Sexting is also not dominated by freewheeling singles looking for casual hookups, with the data suggesting that the opposite is the case – the activity is actually more popular among those involved in committed relationships. Three quarters of respondents said they had sexted in the context of a committed relationship, while less than half (43 percent) said they had done so in a casual relationship.
But the most remarkable findings of the study were the correlations the researchers found between sexting and the levels of satisfaction in sexual relationships. Greater levels of sexting were associated with greater sexual satisfaction for respondents, especially if they were in a relationship.
Satisfaction with the relationship itself also was higher among sexters – unless relationships were identified as "very committed", in which case no rise in relationship satisfaction was evident. People who sext more see the activity as fun and carefree but are also more likely to view the behaviour as something that's expected in their relationships.
The researchers contend that negative stereotyping of sexting only focuses on the risks but ignores the potentially positive effects of open sexual communication between partners.
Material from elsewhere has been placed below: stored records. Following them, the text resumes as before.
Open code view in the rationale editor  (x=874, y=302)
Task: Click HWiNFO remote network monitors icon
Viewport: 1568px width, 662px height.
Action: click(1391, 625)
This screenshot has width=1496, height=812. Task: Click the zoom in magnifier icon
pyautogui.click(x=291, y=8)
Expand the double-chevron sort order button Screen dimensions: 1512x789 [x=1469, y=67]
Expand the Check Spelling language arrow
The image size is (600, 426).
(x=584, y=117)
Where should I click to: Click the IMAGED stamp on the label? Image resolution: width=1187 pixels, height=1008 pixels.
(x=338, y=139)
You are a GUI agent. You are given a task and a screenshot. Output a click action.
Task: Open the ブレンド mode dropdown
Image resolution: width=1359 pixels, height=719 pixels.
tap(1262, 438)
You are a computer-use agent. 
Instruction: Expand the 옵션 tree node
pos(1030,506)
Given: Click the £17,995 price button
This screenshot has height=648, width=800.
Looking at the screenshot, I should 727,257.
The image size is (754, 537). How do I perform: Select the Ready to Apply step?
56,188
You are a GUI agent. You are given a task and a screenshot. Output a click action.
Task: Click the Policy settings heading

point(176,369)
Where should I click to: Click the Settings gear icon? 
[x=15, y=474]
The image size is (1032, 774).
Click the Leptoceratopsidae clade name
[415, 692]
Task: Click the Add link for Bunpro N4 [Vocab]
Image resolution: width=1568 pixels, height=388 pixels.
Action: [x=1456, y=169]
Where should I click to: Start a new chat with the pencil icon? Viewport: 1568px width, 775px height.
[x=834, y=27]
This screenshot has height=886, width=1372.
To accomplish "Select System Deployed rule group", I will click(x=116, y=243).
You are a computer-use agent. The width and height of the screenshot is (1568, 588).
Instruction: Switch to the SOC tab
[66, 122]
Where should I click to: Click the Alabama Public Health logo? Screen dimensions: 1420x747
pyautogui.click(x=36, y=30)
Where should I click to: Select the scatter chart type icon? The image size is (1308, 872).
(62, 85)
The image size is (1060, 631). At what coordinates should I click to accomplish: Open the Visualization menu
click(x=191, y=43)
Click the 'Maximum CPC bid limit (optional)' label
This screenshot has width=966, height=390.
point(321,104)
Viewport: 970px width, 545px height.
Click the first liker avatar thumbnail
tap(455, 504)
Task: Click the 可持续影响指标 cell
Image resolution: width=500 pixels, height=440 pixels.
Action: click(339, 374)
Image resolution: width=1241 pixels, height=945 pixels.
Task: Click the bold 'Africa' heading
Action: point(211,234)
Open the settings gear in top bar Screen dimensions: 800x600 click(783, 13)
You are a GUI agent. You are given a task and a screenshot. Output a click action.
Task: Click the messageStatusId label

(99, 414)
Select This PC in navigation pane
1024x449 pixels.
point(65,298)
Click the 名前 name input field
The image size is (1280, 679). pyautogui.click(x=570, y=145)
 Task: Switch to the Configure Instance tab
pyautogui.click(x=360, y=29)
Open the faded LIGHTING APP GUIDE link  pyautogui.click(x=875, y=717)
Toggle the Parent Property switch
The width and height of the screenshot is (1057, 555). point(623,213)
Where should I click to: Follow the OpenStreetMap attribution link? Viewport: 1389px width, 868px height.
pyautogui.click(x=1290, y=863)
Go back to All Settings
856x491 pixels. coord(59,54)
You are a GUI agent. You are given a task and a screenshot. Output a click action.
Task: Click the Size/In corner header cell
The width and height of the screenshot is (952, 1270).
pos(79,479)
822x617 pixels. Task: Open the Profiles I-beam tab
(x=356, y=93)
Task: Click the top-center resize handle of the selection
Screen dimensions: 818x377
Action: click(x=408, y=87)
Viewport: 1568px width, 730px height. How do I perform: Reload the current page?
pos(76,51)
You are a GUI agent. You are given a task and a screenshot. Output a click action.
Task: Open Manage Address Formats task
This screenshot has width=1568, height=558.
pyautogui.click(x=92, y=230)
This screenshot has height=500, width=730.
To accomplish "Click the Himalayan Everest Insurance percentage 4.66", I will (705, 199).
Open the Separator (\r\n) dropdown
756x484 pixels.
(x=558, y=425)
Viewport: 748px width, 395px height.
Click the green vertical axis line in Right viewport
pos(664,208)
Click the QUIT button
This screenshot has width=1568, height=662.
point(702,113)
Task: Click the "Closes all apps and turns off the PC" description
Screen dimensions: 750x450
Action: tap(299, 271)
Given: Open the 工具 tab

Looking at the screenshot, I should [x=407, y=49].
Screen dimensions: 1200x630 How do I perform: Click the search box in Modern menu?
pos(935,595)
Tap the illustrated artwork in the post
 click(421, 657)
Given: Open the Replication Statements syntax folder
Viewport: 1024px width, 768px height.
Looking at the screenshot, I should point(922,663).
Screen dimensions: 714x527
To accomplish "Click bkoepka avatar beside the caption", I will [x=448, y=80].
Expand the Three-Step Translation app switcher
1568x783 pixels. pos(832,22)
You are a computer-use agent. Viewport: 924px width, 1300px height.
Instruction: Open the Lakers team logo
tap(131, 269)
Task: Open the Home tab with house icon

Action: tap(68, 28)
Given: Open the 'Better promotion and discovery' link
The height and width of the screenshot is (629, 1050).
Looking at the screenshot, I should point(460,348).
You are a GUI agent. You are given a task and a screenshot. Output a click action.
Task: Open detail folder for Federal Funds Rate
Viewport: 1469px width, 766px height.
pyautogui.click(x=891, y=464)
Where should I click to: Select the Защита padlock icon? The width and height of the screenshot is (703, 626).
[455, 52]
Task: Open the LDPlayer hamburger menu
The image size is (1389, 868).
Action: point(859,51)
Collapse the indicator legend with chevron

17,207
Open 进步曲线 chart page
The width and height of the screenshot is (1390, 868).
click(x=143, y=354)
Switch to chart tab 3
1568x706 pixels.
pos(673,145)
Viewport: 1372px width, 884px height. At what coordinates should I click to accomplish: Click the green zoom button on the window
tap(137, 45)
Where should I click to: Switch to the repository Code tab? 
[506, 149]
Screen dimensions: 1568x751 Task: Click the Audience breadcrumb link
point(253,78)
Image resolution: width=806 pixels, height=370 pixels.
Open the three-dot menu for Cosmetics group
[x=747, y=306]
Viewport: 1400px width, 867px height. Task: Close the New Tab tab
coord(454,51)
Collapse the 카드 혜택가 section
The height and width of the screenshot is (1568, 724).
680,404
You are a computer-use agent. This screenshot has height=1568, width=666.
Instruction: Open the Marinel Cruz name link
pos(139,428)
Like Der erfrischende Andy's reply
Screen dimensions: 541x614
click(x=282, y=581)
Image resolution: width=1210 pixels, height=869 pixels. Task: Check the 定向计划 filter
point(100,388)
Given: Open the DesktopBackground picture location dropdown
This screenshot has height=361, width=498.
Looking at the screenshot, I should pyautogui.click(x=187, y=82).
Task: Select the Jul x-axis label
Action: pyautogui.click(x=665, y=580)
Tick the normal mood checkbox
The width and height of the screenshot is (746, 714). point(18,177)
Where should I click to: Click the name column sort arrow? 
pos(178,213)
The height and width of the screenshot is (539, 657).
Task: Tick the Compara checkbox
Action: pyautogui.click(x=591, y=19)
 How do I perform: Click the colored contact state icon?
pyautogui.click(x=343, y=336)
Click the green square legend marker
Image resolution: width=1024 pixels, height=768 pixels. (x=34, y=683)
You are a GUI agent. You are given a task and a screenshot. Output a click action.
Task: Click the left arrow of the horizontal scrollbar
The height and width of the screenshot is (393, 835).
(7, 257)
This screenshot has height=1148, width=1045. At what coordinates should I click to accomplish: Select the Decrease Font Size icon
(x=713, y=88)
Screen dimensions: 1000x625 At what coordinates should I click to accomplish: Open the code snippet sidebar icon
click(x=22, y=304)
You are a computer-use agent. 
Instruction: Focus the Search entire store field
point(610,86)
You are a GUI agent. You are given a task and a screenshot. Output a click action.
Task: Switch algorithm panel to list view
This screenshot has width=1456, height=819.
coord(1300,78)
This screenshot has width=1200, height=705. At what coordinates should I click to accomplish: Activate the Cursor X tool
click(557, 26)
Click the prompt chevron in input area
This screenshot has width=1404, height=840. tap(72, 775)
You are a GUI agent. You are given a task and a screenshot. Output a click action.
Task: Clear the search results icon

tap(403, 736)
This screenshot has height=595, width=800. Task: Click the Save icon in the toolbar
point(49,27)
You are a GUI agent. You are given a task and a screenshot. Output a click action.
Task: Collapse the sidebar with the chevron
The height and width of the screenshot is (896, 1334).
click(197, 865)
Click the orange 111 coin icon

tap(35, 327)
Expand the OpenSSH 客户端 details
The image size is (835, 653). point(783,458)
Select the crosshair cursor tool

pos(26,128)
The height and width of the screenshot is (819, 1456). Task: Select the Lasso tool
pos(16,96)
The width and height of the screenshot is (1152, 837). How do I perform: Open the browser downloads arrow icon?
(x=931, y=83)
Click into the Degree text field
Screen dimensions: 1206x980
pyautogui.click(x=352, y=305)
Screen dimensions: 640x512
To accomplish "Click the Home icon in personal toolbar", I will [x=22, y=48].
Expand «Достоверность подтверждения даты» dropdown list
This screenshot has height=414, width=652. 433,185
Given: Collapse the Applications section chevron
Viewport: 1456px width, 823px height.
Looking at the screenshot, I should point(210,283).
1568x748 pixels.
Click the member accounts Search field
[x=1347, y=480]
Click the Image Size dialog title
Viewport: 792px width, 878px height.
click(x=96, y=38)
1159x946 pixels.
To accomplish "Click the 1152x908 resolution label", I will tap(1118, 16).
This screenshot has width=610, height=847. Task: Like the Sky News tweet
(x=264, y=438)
"Given the possible implications, both positive and negative, for sexual health, it is important to continue investigating the role sexting plays in current romantic and sexual relationships," said Emily Stasko, co-author of the research, in a press release.
"This research indicates that sexting is a prevalent behaviour that adults engage in for a variety of reasons. These findings show a robust relationship between sexting and sexual and relationship satisfaction."
We should out that the sample size used in the study is relatively small, so we can't simply conclude that these numbers apply to the rest of society equally. But the researchers' work does present some interesting ideas that will no doubt be followed up on in further studies.
It's also worth highlighting that the study focused on sexts between consenting adults, not unwanted messages or pictures which could be construed as harassment.
"Context mattered and not all sexting is equal," Stasko told Nadia White at NPR. "Unwanted sexting is bad for relationships, but when it's wanted, it's good."
The findings were presented at the American Psychological Association's 2015 convention.